| inscribed Lorenzo Sansone New York U.S.A.
It was played in the 1940s, so it is at least that old
bell 12.5 in
LOPT: This model of double horn had the smaller Bb valve slides above the F slides. In the picture several of the slides are in the wrong place. Third valve is OK. First valve...move top slide to lower position....take second valve lower slide and put it on top of first valve. Take the remaining two slides and place the longer one on the bottom of the second valve and the shorter one on top.
Its not a well-liked model (later copied by Holton). Sansone is most noted for single Bb horns with as many as 5 valves. I have a 3-valve Bb Sansone and a 1938 King 1155 which was based on Sansones 5-valve Bb model.
dankney: I do not understand why anyone could dislike a Sansone Double. Mine plays like a dream.
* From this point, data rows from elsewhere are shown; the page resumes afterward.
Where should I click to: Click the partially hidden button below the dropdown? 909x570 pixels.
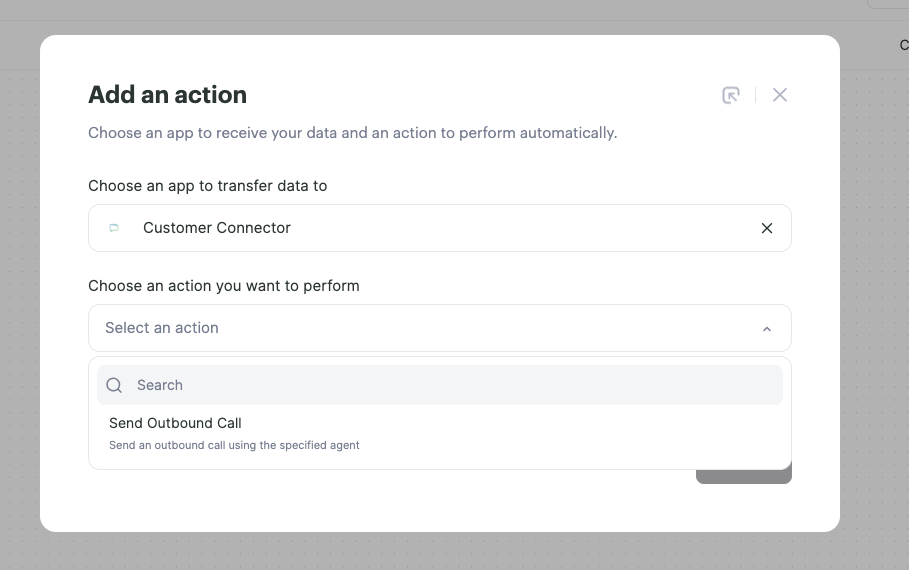tap(744, 477)
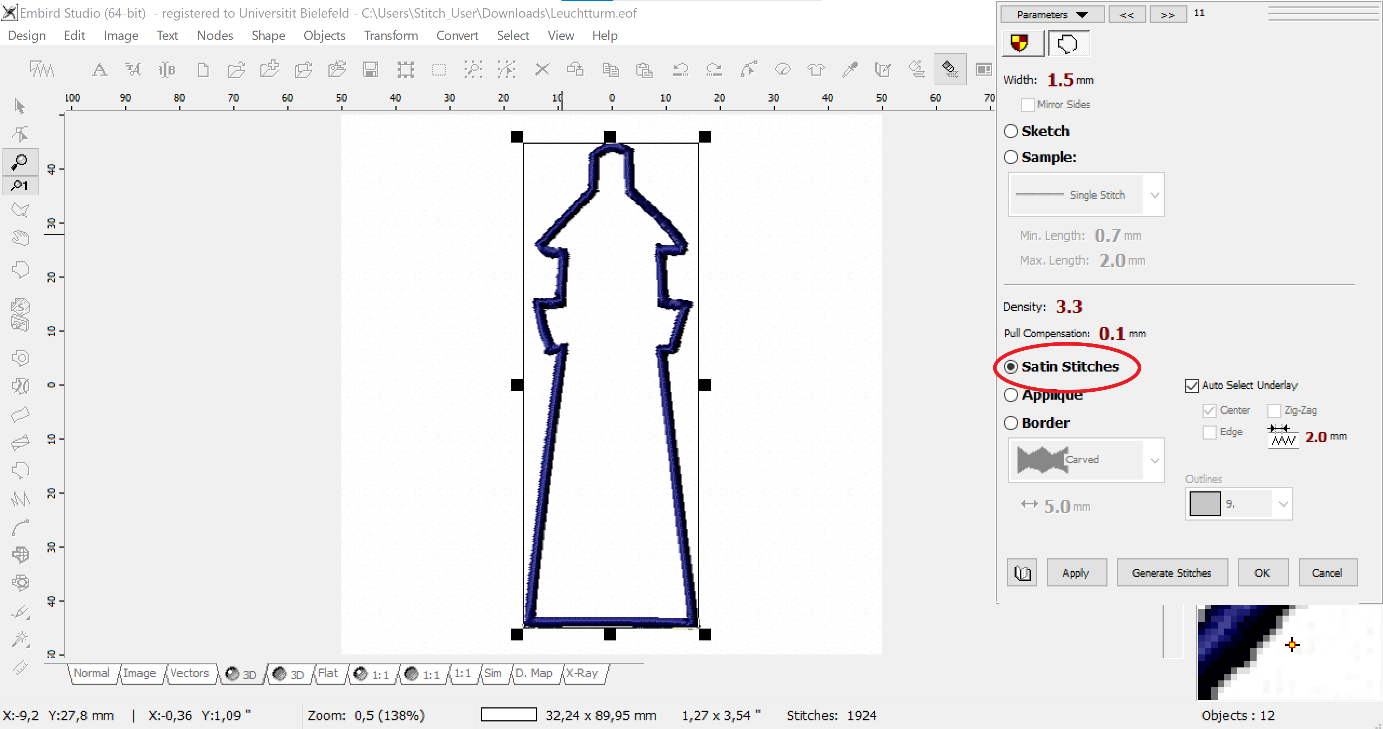The image size is (1383, 729).
Task: Select the arrow selection tool
Action: pyautogui.click(x=20, y=106)
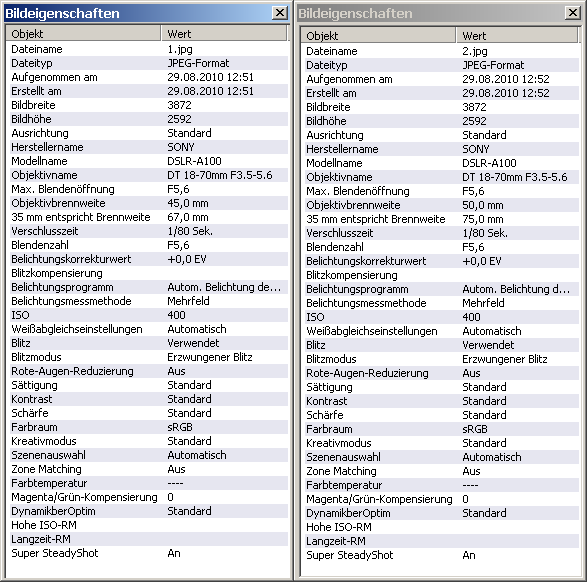Select the Dateiname row showing 2.jpg

[x=442, y=51]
I play an Elkhart 8D as my main horn; this is my "small horn" for chamber work. Its as free-blowing as my 8D (very mild resistance), but is much "notchier" and easier to balance in chamber work (a full-sounding pp takes a huge amount of effort on my 8d). It can do a decent FF as well, but its a Chicago-style sound, not the dark 8D sound that I love for large orchestra work.
Sure, its no Lewis or Geyer original, but if you want a Chicago-style horn and ca not afford the price point for one of the big names, its fabulous.